On appeal from Superior Court of New Jersey, Law Division, Hudson County, Docket No. DC-6928-09.
NOT FOR PUBLICATION WITHOUT THE APPROVAL OF THE APPELLATE DIVISION
Before Judges Carchman and Parrillo.
Defendants Alma-GPNJ LLC., Minas Styponias, Metropolis Towers Apartment Corporation and Alma-GPNJ LLC C/O State Capital Title and Abstract Company (Alma-GPNJ), appeal from a judgment of the Special Civil Part in favor of plaintiff Yaron Asher in the amount of $14,057.60. Defendants raise the following issues:
I. DEFENDANTS WERE ENTITLED TO A TRIAL BY JURY AS PER THE COURT RULES.
II. THE TRIAL COURT ERRED IN FINDING NEGLIGENCE AGAINST DEFENDANTS SINCE NEGLIGENCE WAS NOT FILED BY THE PLAINTIFF AGAINST THE DEFENDANTS HAD NO REASON OF KNOWING THAT THE GOODS IN QUESTION BELONGED TO PLAINTIFF.
III. IN THE EVENT THAT THE TRIAL COURT IS AFFIRMED AS TO ITS HOLDING, THE TRIAL COURT'S ASSESSMENT OF DAMAGES WAS EXCESSIVE AND ARBITRARY.
IV. APPELLANT LANDLORD OWED NO DUTY TO RESPONDENT AS THERE IS NO CONTRACTUAL RELATIONSHIP BETWEEN THE PARTIES AND WAS NOT EVEN AWARE OR ON NOTICE THAT RESPONDENT MAY HAVE RESIDED IN UNIT 8N, HAVING ALREADY LEASED THE PREMISES IMMEDIATELY AFTER EXPIRATION OF THE PREVIOUS LEASE.
We have considered the arguments presented in light of the record and the applicable law, and we affirm.

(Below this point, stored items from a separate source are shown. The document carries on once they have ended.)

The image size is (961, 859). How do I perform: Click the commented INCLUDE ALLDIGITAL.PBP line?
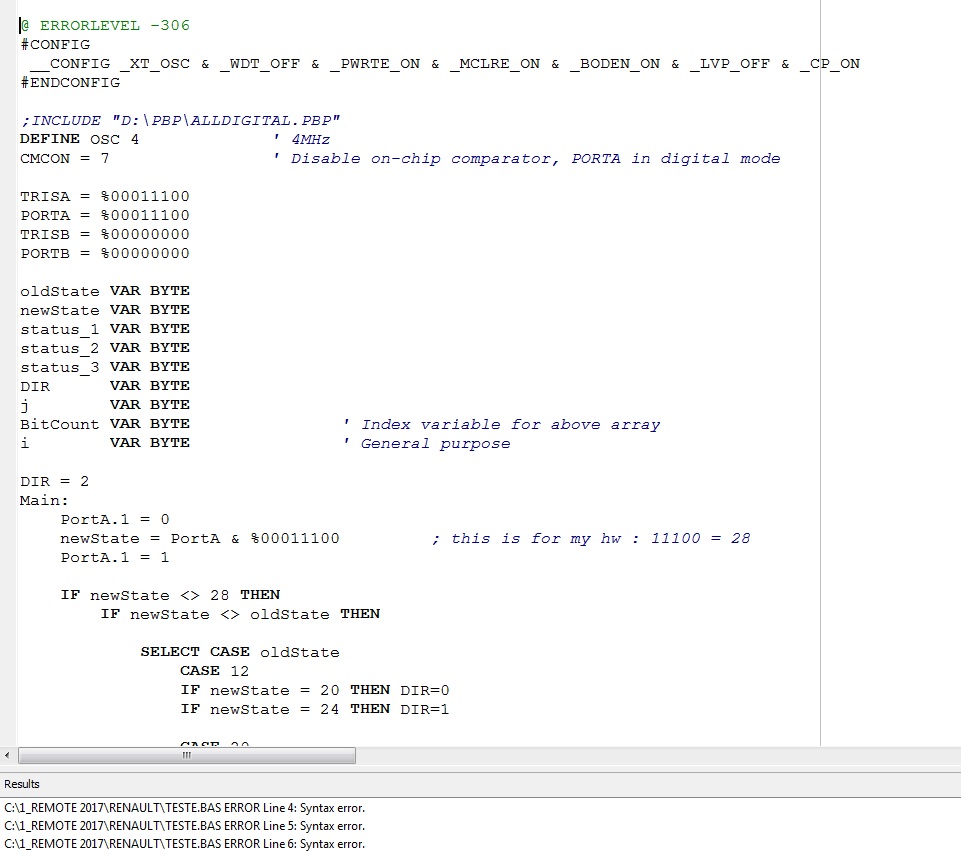(x=180, y=120)
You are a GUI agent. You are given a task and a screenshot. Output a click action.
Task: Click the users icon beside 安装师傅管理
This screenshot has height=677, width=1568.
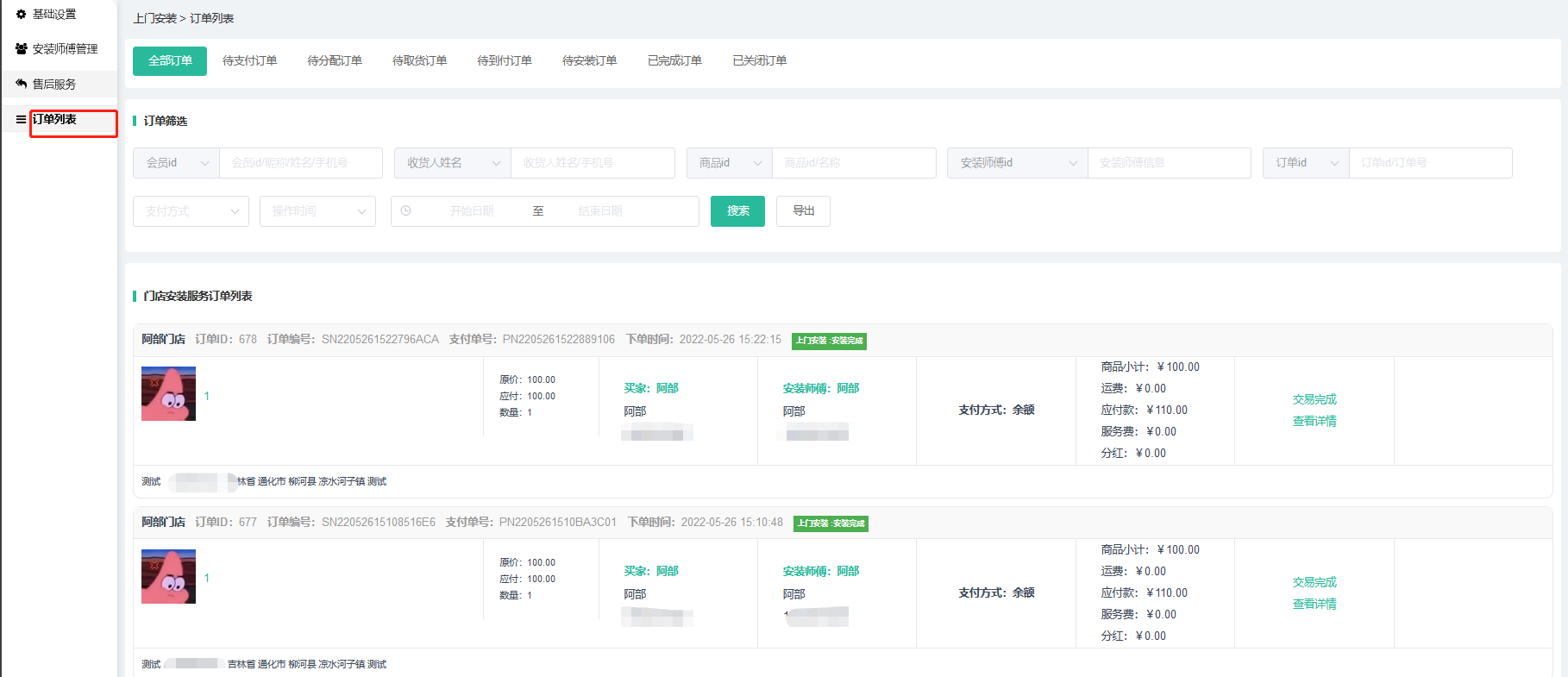tap(21, 49)
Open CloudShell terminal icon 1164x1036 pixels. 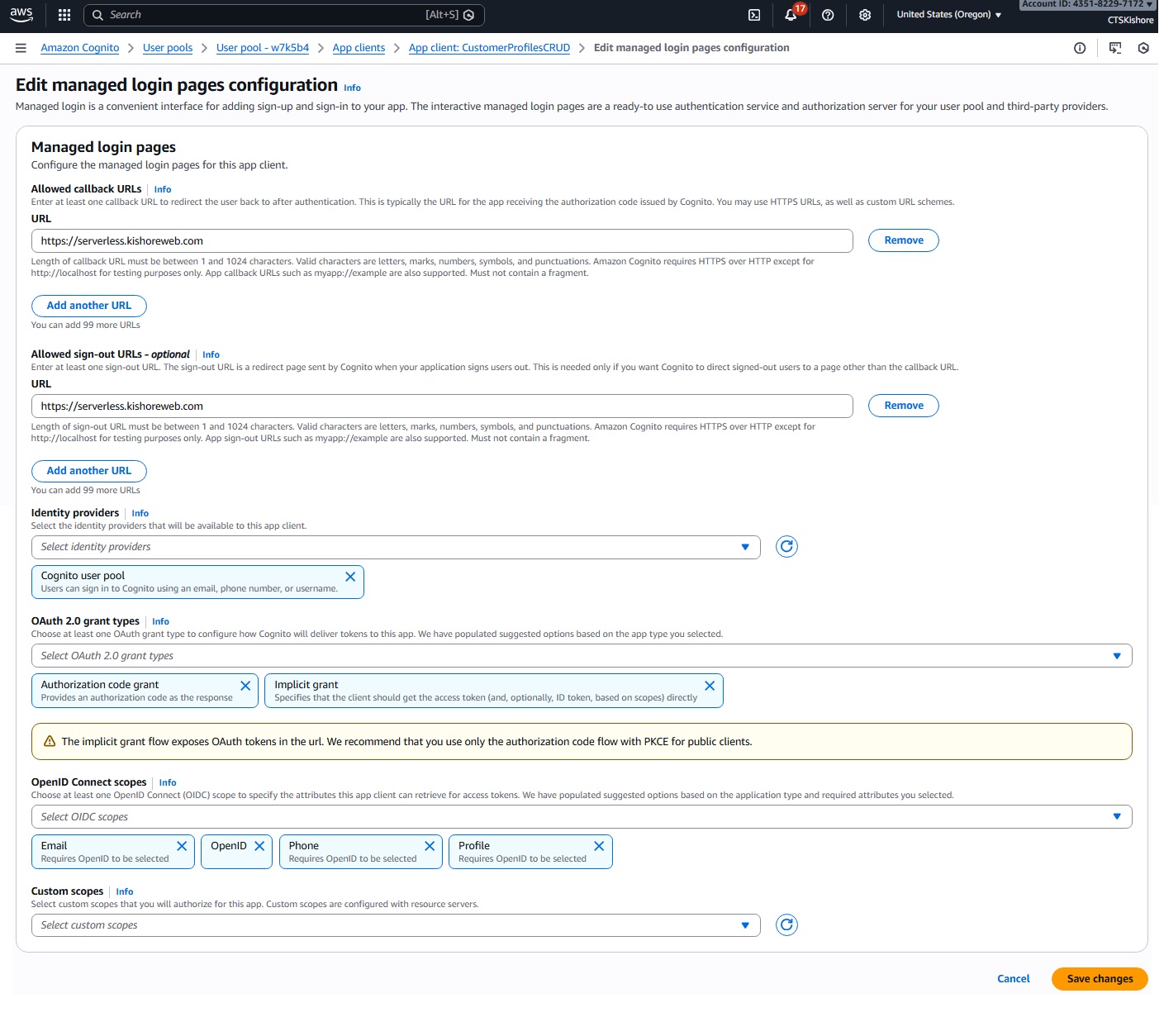point(753,15)
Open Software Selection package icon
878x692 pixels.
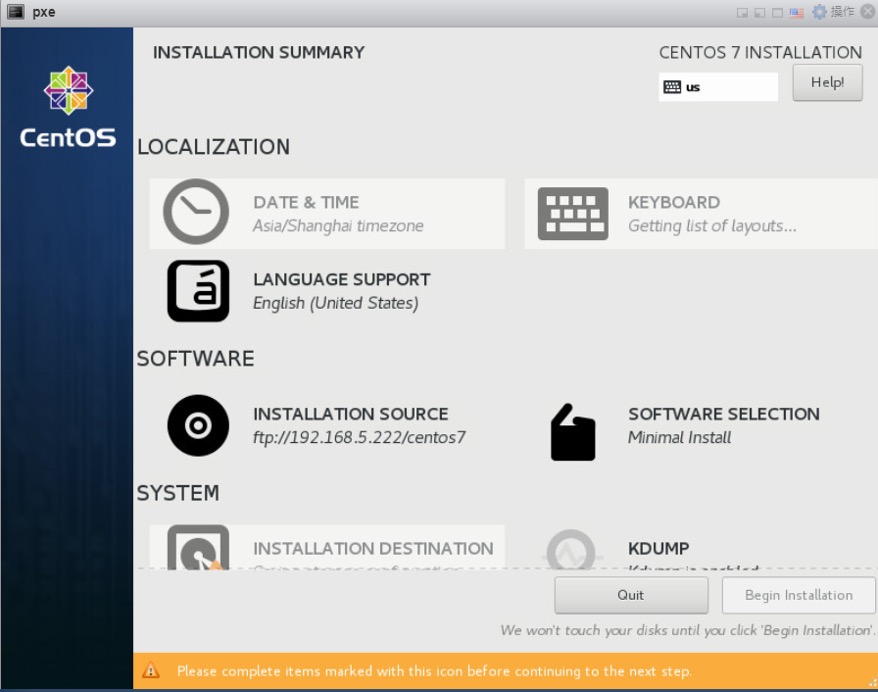573,432
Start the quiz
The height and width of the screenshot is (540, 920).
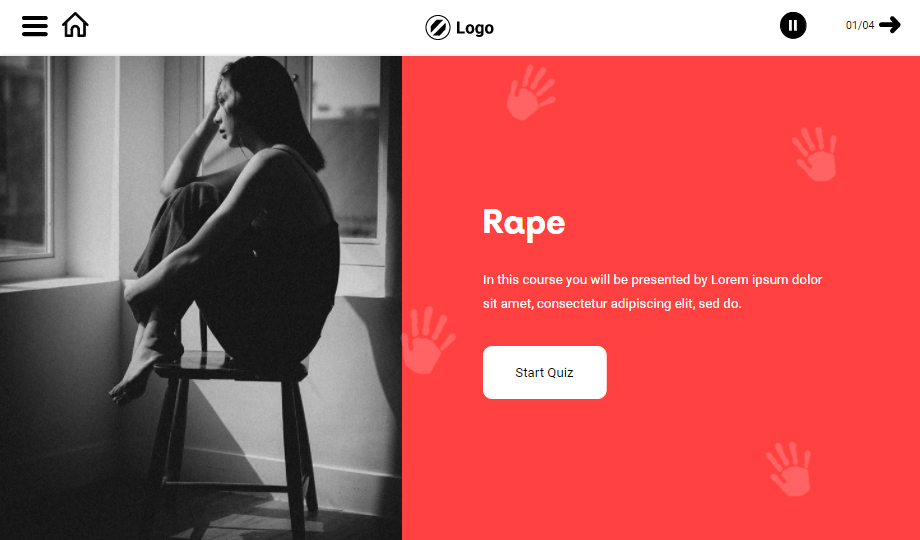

Some background is in order. Plaintiff occupied an apartment/condominium owned and managed by defendant Alma-GPNJ during the month of March 2008. Plaintiff was subletting the unit from Tenant A, whose lease was to expire that month. Tenant B was to begin a lease for the apartment in April. Plaintiff entered into an arrangement with both these tenants that allowed him to occupy the unit for the months of March, April and May 2008. Under the terms of the separate leases signed by Tenant A and Tenant B, however, assigning the lease or subletting the unit was prohibited without the consent of the landlord.*fn1 No arrangement existed between plaintiff and Alma-GPNJ and rent was paid by plaintiff directly to the tenants.
On April 1, 2008, while preparing for the transition between tenants, defendants' employees entered the apartment and removed plaintiff's personal property, apparently mistakenly believing the items to have been abandoned by Tenant A. According to plaintiff, in the process of cleaning out the apartment, many of his belongings, including personal documents, checkbooks and a Social Security card, were discarded or destroyed by defendants' agents. This, despite the fact that throughout his brief occupancy of the apartment, plaintiff interacted with a doorman, security guard and the building superintendent, who visited the apartment, with plaintiff present, to repair a plumbing problem. Moreover, according to plaintiff, prior to cleaning the apartment, the outgoing tenants met with building management and instructed that nothing in the apartment was to be disturbed during its inspection. In fact, after plaintiff's property was removed, the building manager apologized for the mistake, acknowledging that "the apartment shouldn't have been on the cleaning list."*fn2 In the ensuing days, plaintiff cancelled his credit cards, closed bank accounts and arranged for hotel lodgings, causing him to miss work.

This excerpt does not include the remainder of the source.